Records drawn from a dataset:
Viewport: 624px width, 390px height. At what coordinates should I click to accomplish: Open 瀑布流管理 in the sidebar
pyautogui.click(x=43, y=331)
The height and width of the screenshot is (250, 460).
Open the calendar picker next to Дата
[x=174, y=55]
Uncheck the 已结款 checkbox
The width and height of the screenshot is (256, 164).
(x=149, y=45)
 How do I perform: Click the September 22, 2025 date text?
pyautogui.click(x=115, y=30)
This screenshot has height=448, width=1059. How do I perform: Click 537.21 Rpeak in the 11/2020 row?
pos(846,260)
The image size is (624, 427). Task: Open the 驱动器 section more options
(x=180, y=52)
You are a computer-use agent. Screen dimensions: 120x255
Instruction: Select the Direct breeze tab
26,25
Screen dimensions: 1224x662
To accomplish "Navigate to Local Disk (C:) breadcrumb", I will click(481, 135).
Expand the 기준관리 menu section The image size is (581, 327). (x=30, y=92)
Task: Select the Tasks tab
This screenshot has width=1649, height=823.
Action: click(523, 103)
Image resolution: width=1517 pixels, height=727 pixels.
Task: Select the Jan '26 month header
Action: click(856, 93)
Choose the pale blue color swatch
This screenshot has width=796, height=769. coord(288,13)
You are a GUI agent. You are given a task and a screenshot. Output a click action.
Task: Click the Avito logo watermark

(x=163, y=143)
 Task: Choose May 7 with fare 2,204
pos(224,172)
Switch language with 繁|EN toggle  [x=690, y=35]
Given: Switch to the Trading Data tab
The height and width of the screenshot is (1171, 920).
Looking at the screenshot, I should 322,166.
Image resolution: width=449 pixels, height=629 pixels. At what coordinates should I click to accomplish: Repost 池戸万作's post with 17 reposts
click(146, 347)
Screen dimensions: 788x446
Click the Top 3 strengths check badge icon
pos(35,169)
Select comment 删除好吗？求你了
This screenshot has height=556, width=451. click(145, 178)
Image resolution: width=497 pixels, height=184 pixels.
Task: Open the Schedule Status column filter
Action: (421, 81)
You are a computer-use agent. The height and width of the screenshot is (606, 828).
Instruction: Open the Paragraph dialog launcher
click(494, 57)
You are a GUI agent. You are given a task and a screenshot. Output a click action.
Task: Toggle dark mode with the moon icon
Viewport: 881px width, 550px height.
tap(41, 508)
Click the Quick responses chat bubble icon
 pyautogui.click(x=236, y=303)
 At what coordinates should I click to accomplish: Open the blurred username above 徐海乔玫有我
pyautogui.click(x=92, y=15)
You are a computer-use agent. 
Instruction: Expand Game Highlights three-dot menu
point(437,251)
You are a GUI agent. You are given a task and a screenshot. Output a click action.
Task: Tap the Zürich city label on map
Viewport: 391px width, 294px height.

## ACTION ITEM
An exact repetition of the data above is all that is needed.

## ANSWER AREA
Viewport: 624px width, 390px height. At what coordinates should I click to accomplish: Open 瀑布流管理 in the sidebar
pyautogui.click(x=43, y=331)
The height and width of the screenshot is (250, 460).
Open the calendar picker next to Дата
[x=174, y=55]
Uncheck the 已结款 checkbox
The width and height of the screenshot is (256, 164).
(x=149, y=45)
 How do I perform: Click the September 22, 2025 date text?
pyautogui.click(x=115, y=30)
This screenshot has height=448, width=1059. How do I perform: Click 537.21 Rpeak in the 11/2020 row?
pos(846,260)
The image size is (624, 427). Task: Open the 驱动器 section more options
(x=180, y=52)
You are a computer-use agent. Screen dimensions: 120x255
Instruction: Select the Direct breeze tab
26,25
Screen dimensions: 1224x662
To accomplish "Navigate to Local Disk (C:) breadcrumb", I will click(481, 135).
Expand the 기준관리 menu section The image size is (581, 327). (x=30, y=92)
Task: Select the Tasks tab
This screenshot has width=1649, height=823.
Action: click(523, 103)
Image resolution: width=1517 pixels, height=727 pixels.
Task: Select the Jan '26 month header
Action: click(856, 93)
Choose the pale blue color swatch
This screenshot has width=796, height=769. coord(288,13)
You are a GUI agent. You are given a task and a screenshot. Output a click action.
Task: Click the Avito logo watermark

(x=163, y=143)
 Task: Choose May 7 with fare 2,204
pos(224,172)
Switch language with 繁|EN toggle  [x=690, y=35]
Given: Switch to the Trading Data tab
The height and width of the screenshot is (1171, 920).
Looking at the screenshot, I should 322,166.
Image resolution: width=449 pixels, height=629 pixels. At what coordinates should I click to accomplish: Repost 池戸万作's post with 17 reposts
click(146, 347)
Screen dimensions: 788x446
Click the Top 3 strengths check badge icon
pos(35,169)
Select comment 删除好吗？求你了
This screenshot has height=556, width=451. click(145, 178)
Image resolution: width=497 pixels, height=184 pixels.
Task: Open the Schedule Status column filter
Action: (421, 81)
You are a computer-use agent. The height and width of the screenshot is (606, 828).
Instruction: Open the Paragraph dialog launcher
click(494, 57)
You are a GUI agent. You are given a task and a screenshot. Output a click action.
Task: Toggle dark mode with the moon icon
Viewport: 881px width, 550px height.
tap(41, 508)
Click the Quick responses chat bubble icon
 pyautogui.click(x=236, y=303)
 At what coordinates should I click to accomplish: Open the blurred username above 徐海乔玫有我
pyautogui.click(x=92, y=15)
You are a computer-use agent. 
Instruction: Expand Game Highlights three-dot menu
point(437,251)
You are a GUI agent. You are given a task and a screenshot. Output a click action.
Task: Tap the Zürich city label on map
Viewport: 391px width, 294px height.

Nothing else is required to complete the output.